Tu reviendras au pays, rempli de force et de sève, la chair affamée. Au début, ton épouse sera la femme la plus heureuse du monde, mais bien vite, elle découvrira qu'elle ne pourra jamais apaiser ta fougue, et le cœur en lambeaux, le visage ruisselant de larmes, suppliante, elle te proposera de prendre une deuxième épouse. Tu hurleras de colère. Tu refuseras. Tu auras des mots durs. Elle insistera. Brisé par ses appels incessants, craignant pour sa santé, tu finiras par capituler en imposant une condition : aucune femme étrangère ne posera ses pieds dans ta maison.    La deuxième épouse doit appartenir à sa famille. Compréhensive, elle acceptera et te mariera à sa sœur, une jeune fille âgée de vingt ans, qui découvrira petit à petit comment t'apprivoiser. Tous ceux qui t'auront méprisé, se repentiront, grillés par la jalousie. Tu sèmeras le désordre dans leurs foyers. Tu troubleras le sommeil de leurs femmes et de leurs filles.

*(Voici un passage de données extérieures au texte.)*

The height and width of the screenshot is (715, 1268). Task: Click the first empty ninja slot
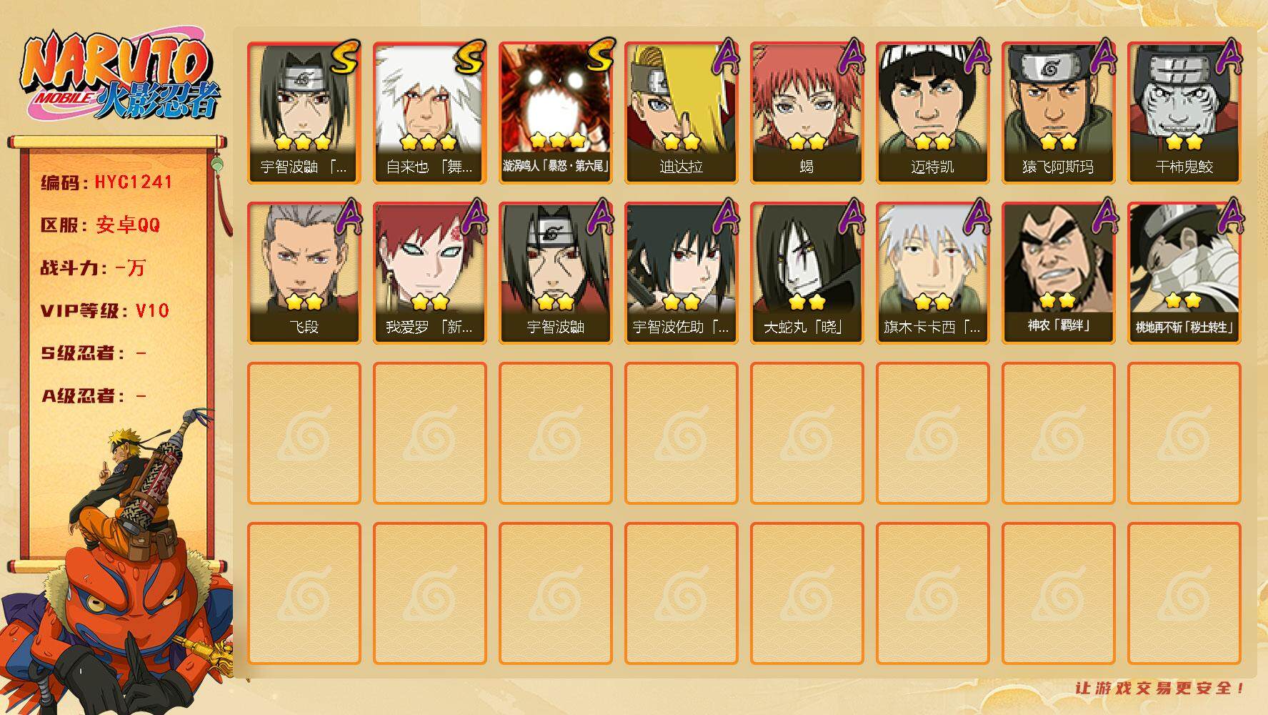click(304, 433)
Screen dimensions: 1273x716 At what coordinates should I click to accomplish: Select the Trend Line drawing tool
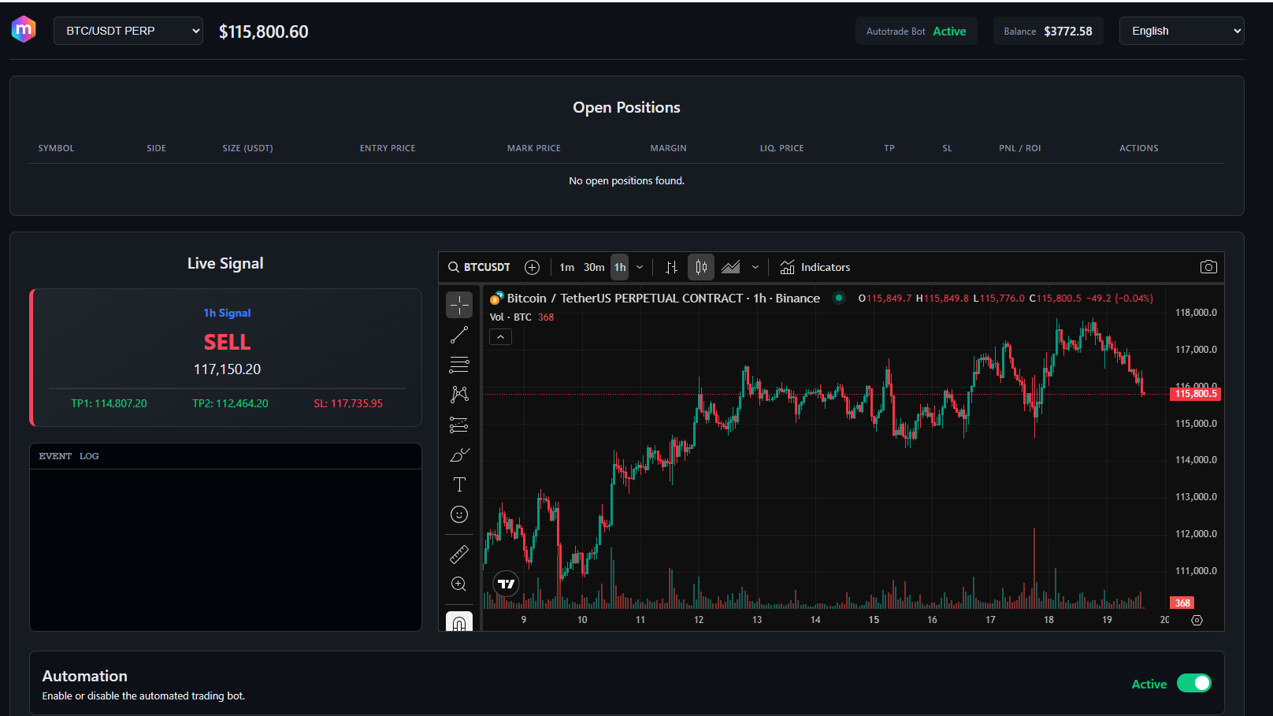[459, 334]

Voici mon frère ce que disent mes cartes. Mais n'oublie pas que notre avenir appartient à Dieu. Lui seul sait ce qui adviendra après le 10 mai prochain. En rentrant chez moi, la maudite voix s'est mise à me murmurer ses épouvantables présages. J'ai ricané, en songeant à la sœur de mon épouse, que j'ai vue une fois danser merveilleusement, les cheveux défaits, le corps moulé dans une robe rouge, les hanches enserrées par un foulard noir.